**Your task**
Please put the lines below, starting at the beginning and ending at the line containing "tap(1461, 87)", into a two-column CSV with the headers text and answer. Give one row for each pair, with each field quoted and any line breaks turned into spaces.

**Dataset rows**
==================================================

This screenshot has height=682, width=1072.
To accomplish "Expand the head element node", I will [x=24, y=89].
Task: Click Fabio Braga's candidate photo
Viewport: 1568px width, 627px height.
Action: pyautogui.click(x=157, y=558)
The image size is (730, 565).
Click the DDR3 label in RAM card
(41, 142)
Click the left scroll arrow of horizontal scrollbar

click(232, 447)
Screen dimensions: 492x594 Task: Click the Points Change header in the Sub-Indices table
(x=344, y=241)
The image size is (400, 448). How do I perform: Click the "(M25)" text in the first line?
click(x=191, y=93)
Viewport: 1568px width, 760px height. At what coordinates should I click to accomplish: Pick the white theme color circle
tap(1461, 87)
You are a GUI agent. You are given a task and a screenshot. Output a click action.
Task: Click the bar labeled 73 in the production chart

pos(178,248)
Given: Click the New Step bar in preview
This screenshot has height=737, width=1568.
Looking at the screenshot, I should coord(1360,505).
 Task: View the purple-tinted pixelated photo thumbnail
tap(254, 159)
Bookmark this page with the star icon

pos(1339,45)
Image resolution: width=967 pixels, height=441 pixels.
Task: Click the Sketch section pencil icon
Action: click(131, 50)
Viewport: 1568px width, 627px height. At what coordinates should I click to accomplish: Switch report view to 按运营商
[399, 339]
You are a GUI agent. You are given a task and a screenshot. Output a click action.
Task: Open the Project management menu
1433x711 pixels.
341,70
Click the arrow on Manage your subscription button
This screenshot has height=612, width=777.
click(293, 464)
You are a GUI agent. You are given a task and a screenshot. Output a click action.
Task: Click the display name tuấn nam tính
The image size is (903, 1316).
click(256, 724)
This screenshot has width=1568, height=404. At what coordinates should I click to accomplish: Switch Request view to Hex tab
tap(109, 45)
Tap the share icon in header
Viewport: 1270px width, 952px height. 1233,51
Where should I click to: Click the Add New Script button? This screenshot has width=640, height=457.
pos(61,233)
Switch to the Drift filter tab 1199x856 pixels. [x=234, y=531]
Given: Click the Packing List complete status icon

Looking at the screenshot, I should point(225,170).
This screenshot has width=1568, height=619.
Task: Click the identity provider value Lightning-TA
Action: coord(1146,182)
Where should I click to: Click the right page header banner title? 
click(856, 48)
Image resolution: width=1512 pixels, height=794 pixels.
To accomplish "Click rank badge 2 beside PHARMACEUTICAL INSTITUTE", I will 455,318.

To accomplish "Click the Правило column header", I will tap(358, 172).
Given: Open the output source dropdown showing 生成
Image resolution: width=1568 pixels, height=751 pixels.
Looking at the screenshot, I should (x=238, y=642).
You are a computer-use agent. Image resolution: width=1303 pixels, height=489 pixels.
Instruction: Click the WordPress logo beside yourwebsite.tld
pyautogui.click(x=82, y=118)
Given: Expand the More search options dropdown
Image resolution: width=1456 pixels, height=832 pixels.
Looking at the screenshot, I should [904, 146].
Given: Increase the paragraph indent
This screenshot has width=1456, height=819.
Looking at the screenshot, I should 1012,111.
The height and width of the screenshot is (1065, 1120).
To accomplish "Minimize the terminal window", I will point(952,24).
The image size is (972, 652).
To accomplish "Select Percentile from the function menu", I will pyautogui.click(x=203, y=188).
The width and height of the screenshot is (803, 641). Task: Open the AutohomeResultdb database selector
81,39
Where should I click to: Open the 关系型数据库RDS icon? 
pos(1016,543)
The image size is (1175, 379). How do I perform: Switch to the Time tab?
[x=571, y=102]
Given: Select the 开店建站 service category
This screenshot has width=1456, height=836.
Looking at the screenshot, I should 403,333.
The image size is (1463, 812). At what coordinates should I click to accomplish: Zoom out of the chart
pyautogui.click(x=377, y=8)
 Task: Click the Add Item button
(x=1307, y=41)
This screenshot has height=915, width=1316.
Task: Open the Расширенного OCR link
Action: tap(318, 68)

==================================================

**Response to the task**
text,answer
"This screenshot has height=682, width=1072. To accomplish ""Expand the head element node"",","I will [x=24, y=89]."
"Task: Click Fabio Braga's candidate photo Viewport: 1568px width, 627px height.","Action: pyautogui.click(x=157, y=558)"
"The image size is (730, 565). Click the DDR3 label in RAM card","(41, 142)"
"Click the left scroll arrow of horizontal scrollbar","click(232, 447)"
"Screen dimensions: 492x594 Task: Click the Points Change header in the Sub-Indices table","(x=344, y=241)"
"The image size is (400, 448). How do I perform: Click the ""(M25)"" text in the first line?","click(x=191, y=93)"
"Viewport: 1568px width, 760px height. At what coordinates should I click to accomplish: Pick the white theme color circle","tap(1461, 87)"